◆ Description of the task: Return all the rows below word for word, with no changes.

◆ Data in this exercise:
begin
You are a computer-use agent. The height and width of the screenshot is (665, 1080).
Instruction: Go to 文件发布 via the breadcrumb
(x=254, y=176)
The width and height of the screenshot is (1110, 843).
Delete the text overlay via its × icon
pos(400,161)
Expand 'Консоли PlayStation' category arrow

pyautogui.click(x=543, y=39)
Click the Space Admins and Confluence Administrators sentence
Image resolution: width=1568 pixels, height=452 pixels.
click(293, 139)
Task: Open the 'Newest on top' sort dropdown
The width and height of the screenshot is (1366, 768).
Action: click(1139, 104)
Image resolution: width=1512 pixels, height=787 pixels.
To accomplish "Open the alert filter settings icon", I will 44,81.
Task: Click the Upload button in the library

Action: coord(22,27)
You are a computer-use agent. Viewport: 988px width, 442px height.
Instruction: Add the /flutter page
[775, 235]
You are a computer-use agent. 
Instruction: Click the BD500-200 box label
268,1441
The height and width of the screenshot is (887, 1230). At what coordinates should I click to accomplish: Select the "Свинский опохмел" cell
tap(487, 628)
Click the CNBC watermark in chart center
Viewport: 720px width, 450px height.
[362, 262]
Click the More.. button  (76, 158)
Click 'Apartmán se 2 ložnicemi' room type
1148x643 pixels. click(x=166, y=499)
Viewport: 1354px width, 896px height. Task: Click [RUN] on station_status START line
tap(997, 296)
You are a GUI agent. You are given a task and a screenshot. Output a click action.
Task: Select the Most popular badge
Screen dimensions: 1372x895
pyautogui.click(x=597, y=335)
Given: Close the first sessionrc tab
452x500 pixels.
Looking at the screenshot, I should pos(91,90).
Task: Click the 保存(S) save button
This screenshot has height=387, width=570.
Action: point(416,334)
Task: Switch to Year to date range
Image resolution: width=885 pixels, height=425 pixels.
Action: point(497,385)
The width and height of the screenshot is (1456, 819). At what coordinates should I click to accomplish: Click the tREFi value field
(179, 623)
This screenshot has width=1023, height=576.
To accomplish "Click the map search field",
end
◆ Result below:
You are a computer-use agent. The height and width of the screenshot is (665, 1080).
Instruction: Go to 文件发布 via the breadcrumb
(x=254, y=176)
The width and height of the screenshot is (1110, 843).
Delete the text overlay via its × icon
pos(400,161)
Expand 'Консоли PlayStation' category arrow

pyautogui.click(x=543, y=39)
Click the Space Admins and Confluence Administrators sentence
Image resolution: width=1568 pixels, height=452 pixels.
click(293, 139)
Task: Open the 'Newest on top' sort dropdown
The width and height of the screenshot is (1366, 768).
Action: click(1139, 104)
Image resolution: width=1512 pixels, height=787 pixels.
To accomplish "Open the alert filter settings icon", I will 44,81.
Task: Click the Upload button in the library

Action: coord(22,27)
You are a computer-use agent. Viewport: 988px width, 442px height.
Instruction: Add the /flutter page
[775, 235]
You are a computer-use agent. 
Instruction: Click the BD500-200 box label
268,1441
The height and width of the screenshot is (887, 1230). At what coordinates should I click to accomplish: Select the "Свинский опохмел" cell
tap(487, 628)
Click the CNBC watermark in chart center
Viewport: 720px width, 450px height.
[362, 262]
Click the More.. button  (76, 158)
Click 'Apartmán se 2 ložnicemi' room type
1148x643 pixels. click(x=166, y=499)
Viewport: 1354px width, 896px height. Task: Click [RUN] on station_status START line
tap(997, 296)
You are a GUI agent. You are given a task and a screenshot. Output a click action.
Task: Select the Most popular badge
Screen dimensions: 1372x895
pyautogui.click(x=597, y=335)
Given: Close the first sessionrc tab
452x500 pixels.
Looking at the screenshot, I should pos(91,90).
Task: Click the 保存(S) save button
This screenshot has height=387, width=570.
Action: point(416,334)
Task: Switch to Year to date range
Image resolution: width=885 pixels, height=425 pixels.
Action: point(497,385)
The width and height of the screenshot is (1456, 819). At what coordinates should I click to accomplish: Click the tREFi value field
(179, 623)
This screenshot has width=1023, height=576.
To accomplish "Click the map search field",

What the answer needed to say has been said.